(WORK TO COMPLETE):
a. In the email exchange below about compression options, which two options does the writer lean toward adding?
b. Write a continuation of the email exchange below about backup compression, beginning right after its final sentence.

(PASSAGE PROVIDED):
○ ○ ○ ○ ○ ○ ○

I meant the latter thing, not the former. I'm taking it as given that
we don't want gzip as the only option. Yes, 1.8x -> 2.3x is decent,
but not as earth-shattering as 8.8x -> ~24x.

In any case, I lean towards adding both lz4 and zstd as options, so I
guess we're not really disagreeing here

> > Parallel zstd still compresses somewhat better than single-core lz4,
> > but the difference in compression ratio is far less, and the amount of
> > CPU you have to burn in order to get that extra compression is pretty
> > large.
>
> It's "just" a ~2x difference for "level 1" compression, right? For
> having 1.9GiB less to write / permanently store of a 16GiB base
> backup that doesn't seem that bad to me.

Sure, sure. I'm just saying some people may not be OK with ramping up
to 10 or more compression threads on their master server, if it's
already heavily loaded, and maybe only has 4 vCPUs or whatever, so we
should have lighter-weight options for those people. I'm not trying to
argue against zstd or against the idea of ramping up large numbers of
compression threads, just saying that lz4 looks awfully nice for
people who need some compression but are tight on CPU cycles.

○ ○ ○ ○ ○ ○ ○

(INFORMATION GIVEN):

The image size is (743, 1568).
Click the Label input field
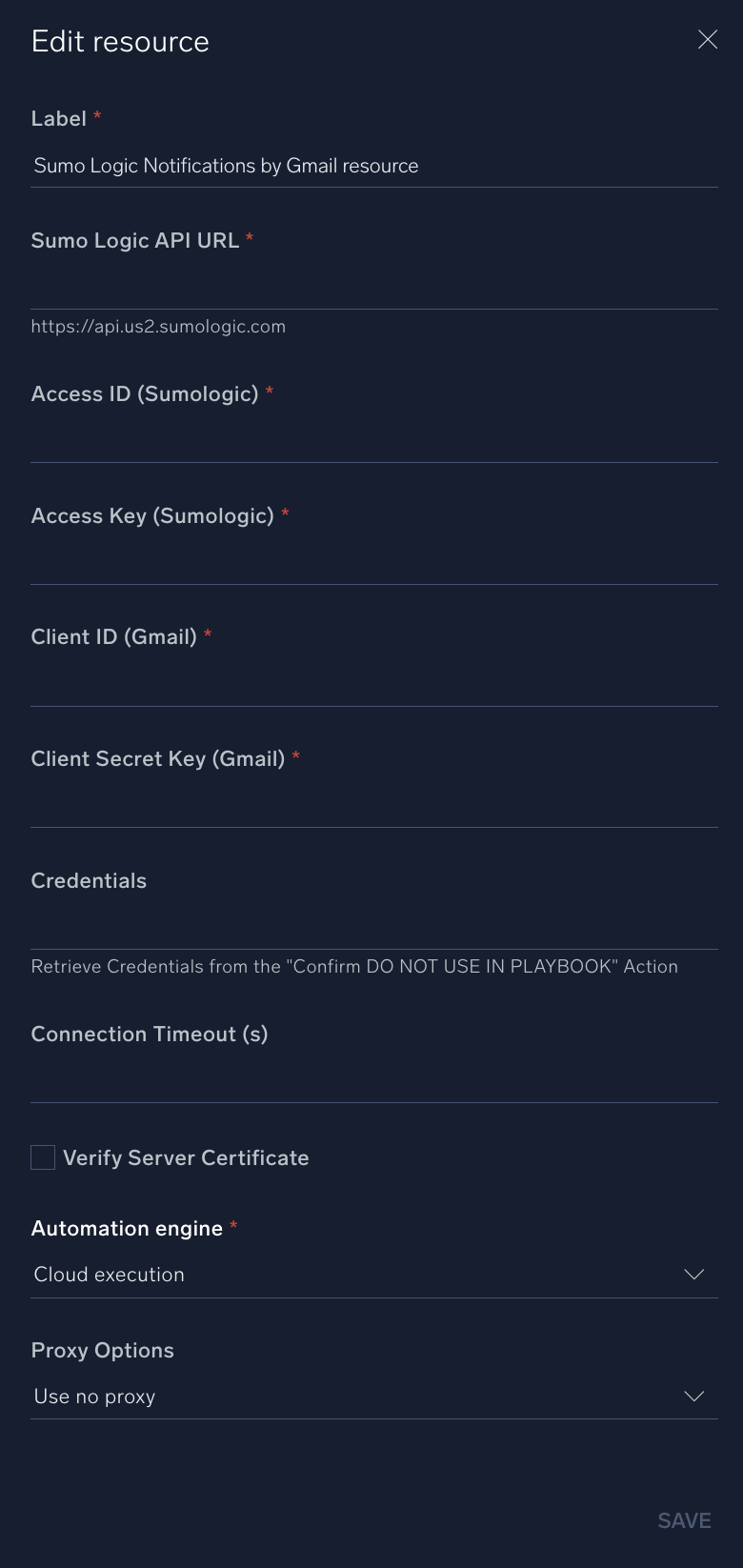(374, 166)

○ ○ ○ ○ ○ ○ ○

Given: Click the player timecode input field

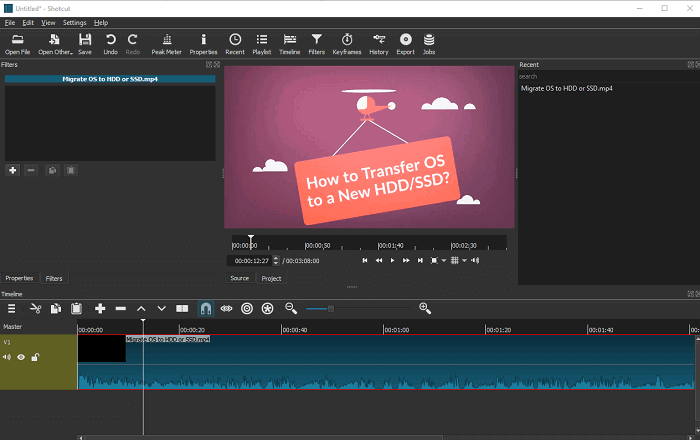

○ ○ ○ ○ ○ ○ ○

(EXPECTED RESULTS):
a. Both lz4 and zstd.

b.
> I agree we should pick one. I think tar is not a great choice. .zip
> seems like it'd be a significant improvement - but not necessarily
> optimal.

Other ideas?

> > I don't want to get so caught up in advanced features here that we
> > don't make any useful progress at all. If we can add better features
> > without a large complexity increment, and without drawing objections
> > from others on this list, great. If not, I'm prepared to summarily
> > jettison it as nice-to-have but not essential.
>
> Just to be clear: I am not at all advocating tying a change of the
> archive format to compression method / parallelism changes or anything.

Good, thanks.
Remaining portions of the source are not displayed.